* BEGIN Records *

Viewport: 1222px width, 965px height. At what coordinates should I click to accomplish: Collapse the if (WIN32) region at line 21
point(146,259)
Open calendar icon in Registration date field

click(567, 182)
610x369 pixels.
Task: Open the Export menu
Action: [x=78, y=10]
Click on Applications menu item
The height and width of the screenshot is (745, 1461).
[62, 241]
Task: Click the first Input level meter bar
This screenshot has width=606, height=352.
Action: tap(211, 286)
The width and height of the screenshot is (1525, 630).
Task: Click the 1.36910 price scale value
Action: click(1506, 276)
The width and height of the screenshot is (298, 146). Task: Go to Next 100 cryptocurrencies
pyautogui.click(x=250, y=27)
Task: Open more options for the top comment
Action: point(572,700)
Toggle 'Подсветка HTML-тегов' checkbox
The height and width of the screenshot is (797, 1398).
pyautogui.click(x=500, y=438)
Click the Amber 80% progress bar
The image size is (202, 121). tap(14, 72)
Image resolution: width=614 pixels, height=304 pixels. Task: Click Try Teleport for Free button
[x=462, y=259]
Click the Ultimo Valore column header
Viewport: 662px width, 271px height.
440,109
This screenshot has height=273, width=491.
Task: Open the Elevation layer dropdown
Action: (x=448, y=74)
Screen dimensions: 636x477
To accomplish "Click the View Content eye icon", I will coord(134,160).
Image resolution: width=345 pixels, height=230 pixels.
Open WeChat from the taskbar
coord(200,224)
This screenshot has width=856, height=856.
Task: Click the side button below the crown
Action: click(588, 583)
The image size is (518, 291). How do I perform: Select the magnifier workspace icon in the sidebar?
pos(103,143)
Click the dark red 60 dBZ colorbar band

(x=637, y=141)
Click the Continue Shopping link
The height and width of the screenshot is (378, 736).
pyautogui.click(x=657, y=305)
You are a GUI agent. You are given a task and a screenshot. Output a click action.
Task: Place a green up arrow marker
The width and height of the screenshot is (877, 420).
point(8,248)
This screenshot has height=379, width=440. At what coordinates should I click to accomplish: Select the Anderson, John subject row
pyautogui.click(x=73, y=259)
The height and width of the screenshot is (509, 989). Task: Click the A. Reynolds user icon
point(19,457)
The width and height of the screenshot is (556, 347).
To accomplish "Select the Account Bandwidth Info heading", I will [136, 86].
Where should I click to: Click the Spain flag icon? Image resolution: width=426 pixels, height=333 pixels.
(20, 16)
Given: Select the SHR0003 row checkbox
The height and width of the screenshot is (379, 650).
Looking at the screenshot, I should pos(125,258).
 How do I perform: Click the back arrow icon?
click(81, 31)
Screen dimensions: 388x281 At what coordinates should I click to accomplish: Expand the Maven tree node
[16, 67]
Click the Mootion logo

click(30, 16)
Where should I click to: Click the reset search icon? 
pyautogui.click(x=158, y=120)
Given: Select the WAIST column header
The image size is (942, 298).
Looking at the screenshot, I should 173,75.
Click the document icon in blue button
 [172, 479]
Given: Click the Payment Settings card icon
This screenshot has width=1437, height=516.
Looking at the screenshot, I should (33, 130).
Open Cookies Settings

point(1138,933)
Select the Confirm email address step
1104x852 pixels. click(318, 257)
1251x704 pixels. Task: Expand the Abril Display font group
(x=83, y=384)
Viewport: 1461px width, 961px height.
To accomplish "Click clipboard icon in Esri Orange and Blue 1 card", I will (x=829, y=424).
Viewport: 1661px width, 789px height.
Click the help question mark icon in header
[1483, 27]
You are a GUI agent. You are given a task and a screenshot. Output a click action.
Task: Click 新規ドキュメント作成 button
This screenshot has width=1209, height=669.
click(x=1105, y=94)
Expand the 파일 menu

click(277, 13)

* END Records *

### Given instruction
Format these lines as a numbered list, skipping any blank lines.

### In response
1. Viewport: 1222px width, 965px height. At what coordinates should I click to accomplish: Collapse the if (WIN32) region at line 21
2. point(146,259)
3. Open calendar icon in Registration date field
4. click(567, 182)
5. 610x369 pixels.
6. Task: Open the Export menu
7. Action: [x=78, y=10]
8. Click on Applications menu item
9. The height and width of the screenshot is (745, 1461).
10. [62, 241]
11. Task: Click the first Input level meter bar
12. This screenshot has width=606, height=352.
13. Action: tap(211, 286)
14. The width and height of the screenshot is (1525, 630).
15. Task: Click the 1.36910 price scale value
16. Action: click(1506, 276)
17. The width and height of the screenshot is (298, 146). Task: Go to Next 100 cryptocurrencies
18. pyautogui.click(x=250, y=27)
19. Task: Open more options for the top comment
20. Action: point(572,700)
21. Toggle 'Подсветка HTML-тегов' checkbox
22. The height and width of the screenshot is (797, 1398).
23. pyautogui.click(x=500, y=438)
24. Click the Amber 80% progress bar
25. The image size is (202, 121). tap(14, 72)
26. Image resolution: width=614 pixels, height=304 pixels. Task: Click Try Teleport for Free button
27. [x=462, y=259]
28. Click the Ultimo Valore column header
29. Viewport: 662px width, 271px height.
30. 440,109
31. This screenshot has height=273, width=491.
32. Task: Open the Elevation layer dropdown
33. Action: (x=448, y=74)
34. Screen dimensions: 636x477
35. To accomplish "Click the View Content eye icon", I will coord(134,160).
36. Image resolution: width=345 pixels, height=230 pixels.
37. Open WeChat from the taskbar
38. coord(200,224)
39. This screenshot has width=856, height=856.
40. Task: Click the side button below the crown
41. Action: click(588, 583)
42. The image size is (518, 291). How do I perform: Select the magnifier workspace icon in the sidebar?
43. pos(103,143)
44. Click the dark red 60 dBZ colorbar band
45. (x=637, y=141)
46. Click the Continue Shopping link
47. The height and width of the screenshot is (378, 736).
48. pyautogui.click(x=657, y=305)
49. You are a GUI agent. You are given a task and a screenshot. Output a click action.
50. Task: Place a green up arrow marker
51. The width and height of the screenshot is (877, 420).
52. point(8,248)
53. This screenshot has height=379, width=440. At what coordinates should I click to accomplish: Select the Anderson, John subject row
54. pyautogui.click(x=73, y=259)
55. The height and width of the screenshot is (509, 989). Task: Click the A. Reynolds user icon
56. point(19,457)
57. The width and height of the screenshot is (556, 347).
58. To accomplish "Select the Account Bandwidth Info heading", I will [136, 86].
59. Where should I click to: Click the Spain flag icon? Image resolution: width=426 pixels, height=333 pixels.
60. (20, 16)
61. Given: Select the SHR0003 row checkbox
62. The height and width of the screenshot is (379, 650).
63. Looking at the screenshot, I should pos(125,258).
64.  How do I perform: Click the back arrow icon?
65. click(81, 31)
66. Screen dimensions: 388x281 At what coordinates should I click to accomplish: Expand the Maven tree node
67. [16, 67]
68. Click the Mootion logo
69. click(30, 16)
70. Where should I click to: Click the reset search icon? 
71. pyautogui.click(x=158, y=120)
72. Given: Select the WAIST column header
73. The image size is (942, 298).
74. Looking at the screenshot, I should 173,75.
75. Click the document icon in blue button
76.  [172, 479]
77. Given: Click the Payment Settings card icon
78. This screenshot has width=1437, height=516.
79. Looking at the screenshot, I should (33, 130).
80. Open Cookies Settings
81. point(1138,933)
82. Select the Confirm email address step
83. 1104x852 pixels. click(318, 257)
84. 1251x704 pixels. Task: Expand the Abril Display font group
85. (x=83, y=384)
86. Viewport: 1461px width, 961px height.
87. To accomplish "Click clipboard icon in Esri Orange and Blue 1 card", I will (x=829, y=424).
88. Viewport: 1661px width, 789px height.
89. Click the help question mark icon in header
90. [1483, 27]
91. You are a GUI agent. You are given a task and a screenshot. Output a click action.
92. Task: Click 新規ドキュメント作成 button
93. This screenshot has width=1209, height=669.
94. click(x=1105, y=94)
95. Expand the 파일 menu
96. click(277, 13)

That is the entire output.